Prostate cancer: Improving the success of treatment
Prostate cancer is the most frequent malignant tumour in men. Major treatment options involve surgery, radiation and hormone therapy. However, some prostate tumours do not respond to such treatment. As part of the national “Cell adhesion, invasion and metastasation” research alliance, researchers from Freiburg and Bonn have succeeded in developing the basics for new therapies, in particular for the treatment of advanced prostate cancer.
Male sex hormones play an important part in the development of prostate cancer. These androgens promote the development of secondary male sex characteristics. The most important androgen is the hormone testosterone. The nuclei of prostate cancer cells have hormone receptors which the androgens find. This triggers the proliferation of cancer cells.
The proliferation of cancer cells can be inhibited with antihormones, which block the receptors and prevent the androgens from binding. However, the growth of some prostate tumours cannot be impeded. Previously, very little was understood about the molecular mechanisms.
Researchers from Freiburg and Bonn have now succeeded in clarifying this phenomenon. The tumour cells activate stimulating enzymes, also known as cofactors or coactivators.
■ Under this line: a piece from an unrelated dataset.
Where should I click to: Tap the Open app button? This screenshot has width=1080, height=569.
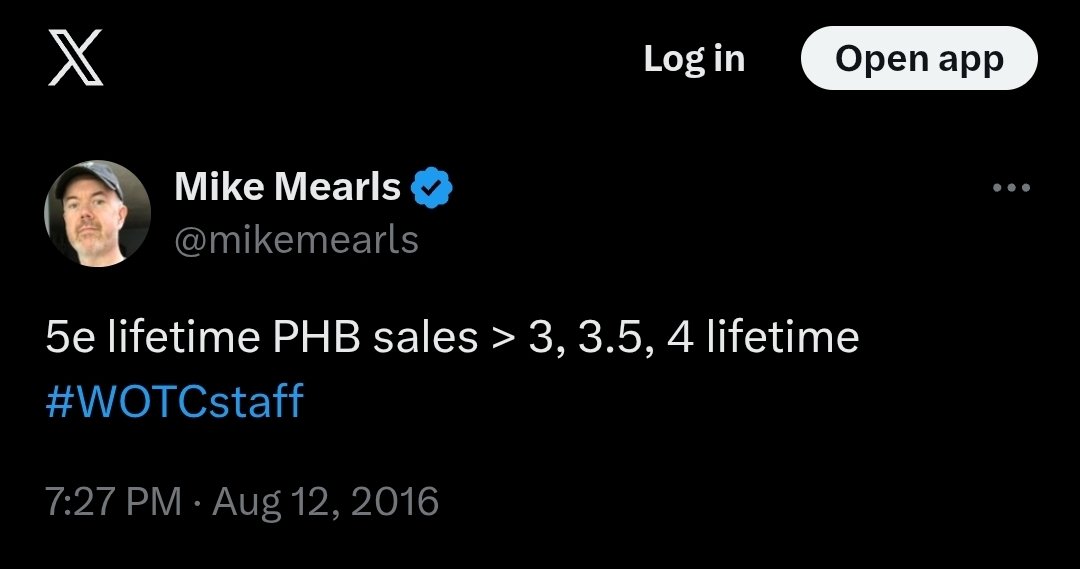[919, 58]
This leads to a considerable increase in the activities of the androgen receptor. At the same time, certain genes that regulate cancer growth are altered. This enables tumour cells to survive and grow despite treatment with antiandrogenic drugs. This means that the cancer cells become resistant to cancer therapy.
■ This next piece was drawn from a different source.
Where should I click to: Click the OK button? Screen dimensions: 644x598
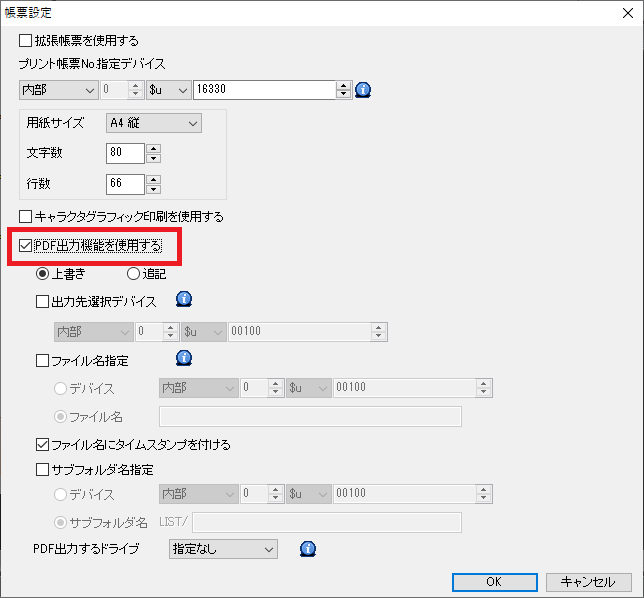pos(494,581)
One of the approaches taken by the scientists is to chemically inhibit the co-activators. The scientists have already succeeded in halting the growth of resistant prostate cancer cells in the laboratory. The researchers are now hoping to systematically develop these chemical inhibitors further in order to produce new drugs to fight advanced prostate tumours.
The work of the two researcher groups led by Professor Dr. Roland Schüle from the Centre of Clinical Research at Freiburg University, and Professor Dr. Reinhard Büttner from the Institute of Pathology at the University of Bonn, affirms the successful establishment of translational German Cancer Aid–funded cancer research in Top Oncology Centres in Freiburg and Cologne/Bonn. “The combination of basic research with histopathological and clinical data enables us to optimise existing cancer therapies and enhance the development and clinical testing of new drugs,” said Gerd Nettekoven, Managing Director of the German Cancer Aid association.
Every year in Germany, 48,650 men are diagnosed with prostate carcinoma and approximately 11,000 die from this disease. Prostate carcinoma occurs in slow growing and aggressive, rapidly metastasing forms. If the tumour only affects the prostate, the tumour can be radiated. Metastasing tumours are treated with drugs that block the effect of the male sex hormones and hence the growth of the altered cells. The German Cancer Aid’s “Blaue Ratgeber” series (vol. 17) explains the diagnosis, therapy and aftercare of prostate cancer in an easy to understand way.
The results were published as the lead article in the 7th January issue of the renowned journal “Natural Cell Biology”.